Game 21 Recap: Tigers 10, Twins 7

Do your job.

It was looking so good through five innings.  Phil Hughes had a shaky fifth, giving up three doubles to start the inning, but had regrouped to get out of the inning with no more damage.  The Twins had scored four in the bottom of the fifth to go up 7-3.  It looked like we were going to take the series.

Then Hughes couldn't go to start the sixth.  And Paul Molitor had a decision to make about who to bring into the game.

I remember when Tom Kelly would be asked why he brought a certain relief pitcher into the game, he would often respond by saying something like, "It was his time to pitch".  At first that mystified me.  What does that mean, "it was his time to pitch"?  Eventually, I figured out that what TK was saying is that each pitcher on the staff has a role, a job that he's on the team to do.  When the situation comes up in a game when you need that job to be done, you use that pitcher to do it, because that's why he's on the team.  If you're not going to use that pitcher in that situation, then he shouldn't be on the team in the first place, because the whole reason he's on the team is to do that job.

Some people would say that Tim Stauffer shouldn't be on the team.  But as long as he is, his job is to pitch in the middle innings when the starter can't for some reason.  That was the job that needed to be done yesterday, so Molitor brought him into the game to do it.  Two home runs and a single later, it became clear he couldn't do that job.  Before the inning was over, the game was tied.

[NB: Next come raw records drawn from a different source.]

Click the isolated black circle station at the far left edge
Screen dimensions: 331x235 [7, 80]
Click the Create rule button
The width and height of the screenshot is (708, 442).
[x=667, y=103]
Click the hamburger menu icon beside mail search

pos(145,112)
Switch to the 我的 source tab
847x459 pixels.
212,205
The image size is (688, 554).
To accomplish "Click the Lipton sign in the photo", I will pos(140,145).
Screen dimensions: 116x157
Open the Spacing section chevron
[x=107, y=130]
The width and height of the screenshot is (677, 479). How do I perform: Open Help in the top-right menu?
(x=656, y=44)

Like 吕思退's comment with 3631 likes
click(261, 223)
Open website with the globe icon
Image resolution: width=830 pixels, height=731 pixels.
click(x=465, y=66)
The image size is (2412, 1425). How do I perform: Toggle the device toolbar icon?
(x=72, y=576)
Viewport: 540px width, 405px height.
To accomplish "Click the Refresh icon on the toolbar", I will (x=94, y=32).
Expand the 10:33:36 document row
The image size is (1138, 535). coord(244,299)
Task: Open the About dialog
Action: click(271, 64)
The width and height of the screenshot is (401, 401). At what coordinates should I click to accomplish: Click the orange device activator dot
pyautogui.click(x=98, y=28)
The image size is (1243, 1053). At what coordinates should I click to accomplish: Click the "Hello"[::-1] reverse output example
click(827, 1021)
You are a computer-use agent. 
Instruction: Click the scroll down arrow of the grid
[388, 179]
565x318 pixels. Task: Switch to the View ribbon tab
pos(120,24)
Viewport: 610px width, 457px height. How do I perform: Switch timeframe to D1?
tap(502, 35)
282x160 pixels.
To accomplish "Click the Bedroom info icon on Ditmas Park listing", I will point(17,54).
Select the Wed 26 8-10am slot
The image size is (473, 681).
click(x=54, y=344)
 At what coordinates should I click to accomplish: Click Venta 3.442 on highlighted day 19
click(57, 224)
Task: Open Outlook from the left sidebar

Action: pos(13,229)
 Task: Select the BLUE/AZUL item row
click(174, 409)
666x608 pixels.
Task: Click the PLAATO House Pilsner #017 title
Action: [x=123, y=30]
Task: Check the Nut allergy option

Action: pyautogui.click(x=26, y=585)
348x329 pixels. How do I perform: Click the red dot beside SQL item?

It was still tied going to the eighth, so Molitor brough in Casey Fien, because part of his job is to pitch the eighth inning of a tie game.  He should have had a one-two-three eighth, but the Twins infield decided to give the Tigers an extra out.  Did you ever think how many more runs would be scored in a ball game if you got four outs every inning instead of three?  Well, the Tigers got four outs in the eighth, and they scored a run, going  ahead 8-7.

it's questionable whether it was really Fien's job to pitch the ninth.  On the one hand, Fien rarely pitches more than one inning.  On the other hand, it doesn't seem like asking a pitcher to throw two innings is such a reasonable request.  On the other hand, Fien was injured not that long ago.  Paul Molitor doesn't have three hands, so he asked Fien to pitch the ninth.  It's easy to second guess, of course, and maybe Fien was going to hurt his shoulder at some point anyway.  What we know, though, is that Fien did hurt his shoulder, and by the time he was removed from the game the Twins were out of it.

There were some positives.  Scoring seven runs is always positive.  Joe Mauer had three hits, raising his average to .300.  Arcia homered and so did Plouffe.  Kennys Vargas returned to the lineup and got two hits.  Blaine Boyer retired both men he faced and has actually pitched very well over the last couple of weeks, going 9.1 consecutive scoreless innings while giving up four hits and two walks.  The Twins played three very competitive games with the Tigers, winning one and being right in the other two.

So we now host the White Sox.  Trevor May goes for the Twins, and we hope the bruised elbow won't cause him problems.  It's probably either May or Milone who will leave the rotation when Ricky Nolasco comes back, so May really needs to pitch well.  He's got a tough task, because Chris Sale is scheduled to go for Chicago, and in case you haven't heard, he's pretty good.  But the Twins really have been playing better lately.  It's time to go on that season-ending one hundred-forty-one game winning streak.  We'll just have to settle for 150-12!

10 thoughts on “Game 21 Recap: Tigers 10, Twins 7”

  1. No comment on the game; it was as the recap described it (well, except I think that asking a pitcher to throw two innings is a reasonable request ... but I think that's what you meant).

    1. That was a typo, a function of writing these things at about 4:30 in the morning. What I meant to say was "It doesn't seem like asking a pitcher to throw two innings is such an unreasonble request.

      1. I figured as much - mostly I just wanted to comment because I enjoyed* the recap and wanted you to know it'd been read.

        *as much as reviewing a Twins loss - with injuries - can be enjoyable that is.

  2. Did you ever think how many more runs would be scored in a ball game if you got four outs every inning instead of three?

    No, but I will now. My other favorite baseball thought experiment is "What if the bases weren't 90 feet apart?"

    1. Tango did a thought experiment about the four outs part and came up with an estimate. Unfortunately I can't find it now.

      1. Another aspect of that is how would strategy change? Would you use more one-run strategies, because you'd have more outs to play with? Or would you use fewer, because you're likely to have to score a higher number of runs to win the game?

        1. How about combine the two - make the distance between bases further apart, AND add an out.
          Think how many more triple-plays we might see attempted!